Multi-Agent Craftax: Benchmarking Open-Ended Multi-Agent Reinforcement Learning at the Hyperscale
- URL: http://arxiv.org/abs/2511.04904v1
- Date: Fri, 07 Nov 2025 01:09:36 GMT
- Title: Multi-Agent Craftax: Benchmarking Open-Ended Multi-Agent Reinforcement Learning at the Hyperscale
- Authors: Bassel Al Omari, Michael Matthews, Alexander Rutherford, Jakob Nicolaus Foerster,
- Abstract summary: textitCraftax-MA is an extension of the popular open-ended RL environment, Craftax.<n>textitCraftax-Coop introduces heterogeneous agents, trading and more mechanics that require complex cooperation among agents for success.
- Score: 53.08403177911567
- License: http://creativecommons.org/licenses/by/4.0/
- Abstract: Progress in multi-agent reinforcement learning (MARL) requires challenging benchmarks that assess the limits of current methods.

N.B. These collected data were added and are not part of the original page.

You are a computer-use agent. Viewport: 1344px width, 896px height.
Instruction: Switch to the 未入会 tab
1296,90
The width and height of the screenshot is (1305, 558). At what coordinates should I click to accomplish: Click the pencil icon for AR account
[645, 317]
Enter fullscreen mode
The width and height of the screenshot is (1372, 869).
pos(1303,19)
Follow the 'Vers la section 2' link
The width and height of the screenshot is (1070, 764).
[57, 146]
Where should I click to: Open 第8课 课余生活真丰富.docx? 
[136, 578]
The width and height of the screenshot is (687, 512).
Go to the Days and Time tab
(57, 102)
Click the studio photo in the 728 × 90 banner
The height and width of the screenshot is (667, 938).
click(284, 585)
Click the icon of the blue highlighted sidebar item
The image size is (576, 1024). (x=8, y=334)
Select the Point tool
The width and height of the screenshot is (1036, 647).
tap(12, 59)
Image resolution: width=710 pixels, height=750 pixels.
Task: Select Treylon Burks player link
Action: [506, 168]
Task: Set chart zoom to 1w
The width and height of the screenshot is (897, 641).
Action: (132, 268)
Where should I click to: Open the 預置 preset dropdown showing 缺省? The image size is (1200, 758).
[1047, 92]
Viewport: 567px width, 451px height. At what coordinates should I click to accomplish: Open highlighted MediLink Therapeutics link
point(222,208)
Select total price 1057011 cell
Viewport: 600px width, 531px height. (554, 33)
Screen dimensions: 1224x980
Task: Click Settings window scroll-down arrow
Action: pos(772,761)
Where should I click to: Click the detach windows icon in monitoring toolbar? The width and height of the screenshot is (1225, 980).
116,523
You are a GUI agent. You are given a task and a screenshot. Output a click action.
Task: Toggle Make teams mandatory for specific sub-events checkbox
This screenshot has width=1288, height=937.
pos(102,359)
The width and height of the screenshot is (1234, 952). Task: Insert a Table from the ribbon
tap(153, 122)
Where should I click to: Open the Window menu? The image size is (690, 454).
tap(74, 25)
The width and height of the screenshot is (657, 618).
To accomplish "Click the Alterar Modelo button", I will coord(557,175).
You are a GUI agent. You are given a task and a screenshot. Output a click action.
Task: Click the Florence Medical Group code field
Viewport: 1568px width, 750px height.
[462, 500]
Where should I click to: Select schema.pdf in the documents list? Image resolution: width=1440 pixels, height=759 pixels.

However, existing benchmarks often target narrow short-horizon challenges that do not adequately stress the long-term dependencies and generalization capabilities inherent in many multi-agent systems. To address this, we first present \textit{Craftax-MA}: an extension of the popular open-ended RL environment, Craftax, that supports multiple agents and evaluates a wide range of general abilities within a single environment. Written in JAX, \textit{Craftax-MA} is exceptionally fast with a training run using 250 million environment interactions completing in under an hour. To provide a more compelling challenge for MARL, we also present \textit{Craftax-Coop}, an extension introducing heterogeneous agents, trading and more mechanics that require complex cooperation among agents for success. We provide analysis demonstrating that existing algorithms struggle with key challenges in this benchmark, including long-horizon credit assignment, exploration and cooperation, and argue for its potential to drive long-term research in MARL.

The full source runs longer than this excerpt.